Total 15 palindromic sub-sequences
Actually in this case since all the character is same each and every subsequence is palindrome here.
For the second test case
Few sub-sequences can be
"a"
"b"
"a"
"aba"
So on
Total 31 such palindromic subsequences
Solution Approach
This can be solved by using DP bottom up approach,
- Initialize dp[n][n] where n be the string length to 0
-
Fill up the base case,
Base case is that each single character is a palindrome itself. And for length of two, i.e, if adjacent characters are found to be equal then dp[i][i+1]=3, else if characters are different then dp[i][i+1]=2
To understand this lets think of a string like "acaa"
Here dp[0][1]=2 because there's only two palindrome possible because of "a" and "c".
Whereas for dp[2][3] value will be 3 as possible subsequences are "a", "a", "aa".
for i=0 to n
// for single length characters
dp[i][i]=1;
if(i==n-1)
break;
if(s[i]==s[i+1])
dp[i][i+1]=3;
else
dp[i][i+1]=2;
end for
-
Compute for higher lengths,
for len=3 to n
for start=0 to n-len
int end=start+len-1;
// start and end is matching
if(s[end]==s[start])
// 1+subsequence from semaining part
dp[start][end]=1+dp[start+1][end]+dp[start][end-1];
else
dp[start][end]=dp[start+1][end]+dp[start][end-1]-dp[start+1][end-1];
end if
end for
end for
- Final result is stored in dp[0][n-1];
So for higher lengths if starting and ending index is the same then we recur for the remaining characters, since we have the sub-problem result stored so we computed that. In case start and end index character are different then we have added dp[start+1][end] and dp[start][end-1] that's similar to recur for leaving starting index and recur for leaving end index. But it would compute dp[start+1][end-1] twice and that why we have deducted that.
========
### What you are asked to do
Could you return, word for word, the part of the palindromic subsequence passage starting with "Whereas for dp[2][3]" and going on through "if(s[i]==s[i+1])"?

### Data block
========
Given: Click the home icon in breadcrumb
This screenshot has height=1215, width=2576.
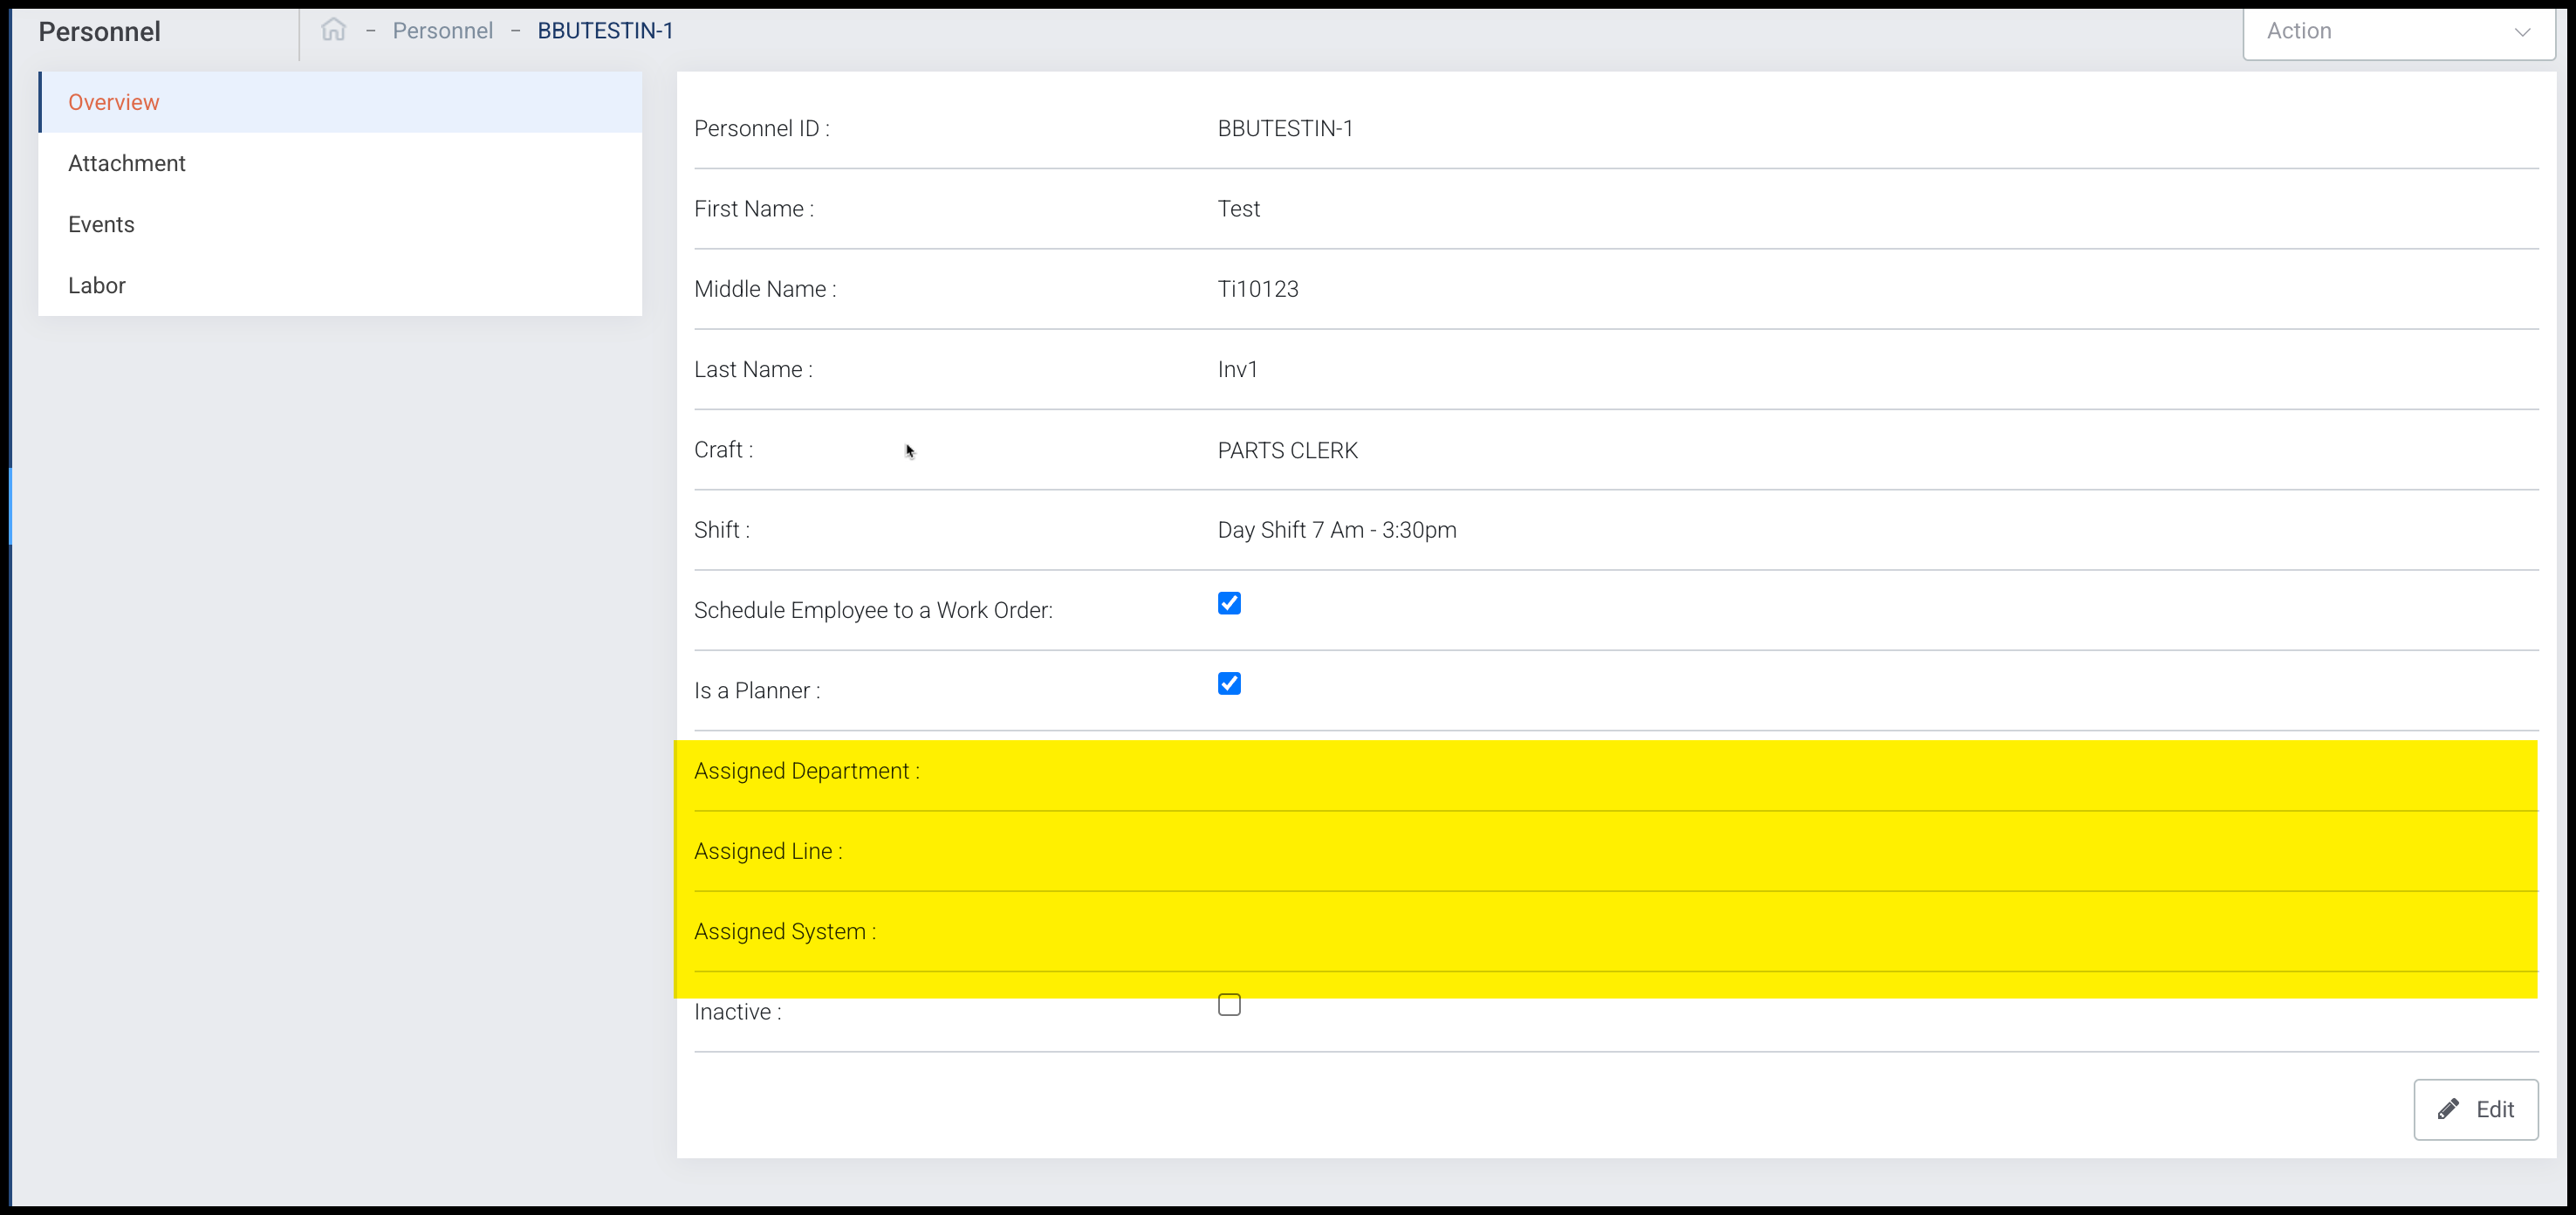Looking at the screenshot, I should coord(333,30).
========
### Final answer
Whereas for dp[2][3] value will be 3 as possible subsequences are "a", "a", "aa".
for i=0 to n
// for single length characters
dp[i][i]=1;
if(i==n-1)
break;
if(s[i]==s[i+1])